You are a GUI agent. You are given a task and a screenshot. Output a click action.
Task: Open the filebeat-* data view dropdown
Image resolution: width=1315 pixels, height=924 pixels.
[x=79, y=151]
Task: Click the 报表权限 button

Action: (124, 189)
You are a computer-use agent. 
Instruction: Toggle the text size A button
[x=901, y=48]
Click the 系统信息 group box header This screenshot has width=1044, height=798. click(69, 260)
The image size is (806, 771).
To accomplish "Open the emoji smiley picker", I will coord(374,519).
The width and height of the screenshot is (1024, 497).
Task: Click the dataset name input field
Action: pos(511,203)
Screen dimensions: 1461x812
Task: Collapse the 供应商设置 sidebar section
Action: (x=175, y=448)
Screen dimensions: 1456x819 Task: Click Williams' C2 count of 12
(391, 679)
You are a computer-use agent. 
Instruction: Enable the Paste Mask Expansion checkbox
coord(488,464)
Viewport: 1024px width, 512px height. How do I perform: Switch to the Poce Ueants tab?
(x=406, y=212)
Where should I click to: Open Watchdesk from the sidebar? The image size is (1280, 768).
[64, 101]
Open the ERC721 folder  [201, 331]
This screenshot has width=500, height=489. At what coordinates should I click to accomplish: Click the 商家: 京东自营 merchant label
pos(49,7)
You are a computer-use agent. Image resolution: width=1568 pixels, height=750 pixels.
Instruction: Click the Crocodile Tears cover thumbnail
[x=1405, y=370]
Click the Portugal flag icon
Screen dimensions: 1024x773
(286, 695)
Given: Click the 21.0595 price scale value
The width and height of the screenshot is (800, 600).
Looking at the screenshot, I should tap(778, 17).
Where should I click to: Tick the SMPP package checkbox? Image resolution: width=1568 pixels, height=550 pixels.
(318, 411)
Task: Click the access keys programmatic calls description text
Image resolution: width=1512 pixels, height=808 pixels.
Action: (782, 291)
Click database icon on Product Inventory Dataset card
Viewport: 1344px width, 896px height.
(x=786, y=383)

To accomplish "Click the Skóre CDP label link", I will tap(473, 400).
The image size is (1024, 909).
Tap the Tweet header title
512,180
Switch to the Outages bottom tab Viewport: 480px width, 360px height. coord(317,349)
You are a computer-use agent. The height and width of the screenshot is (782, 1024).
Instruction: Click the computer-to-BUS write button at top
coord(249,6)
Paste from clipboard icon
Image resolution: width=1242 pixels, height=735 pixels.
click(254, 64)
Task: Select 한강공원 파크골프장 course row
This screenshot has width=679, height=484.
.....
Return every line from the entries above that contains the word "size". Case counts.

Instruction: Toggle the text size A button
The image size is (806, 771).
Where should I click to: Open Watchdesk from the sidebar? The image size is (1280, 768).
The image size is (1024, 909).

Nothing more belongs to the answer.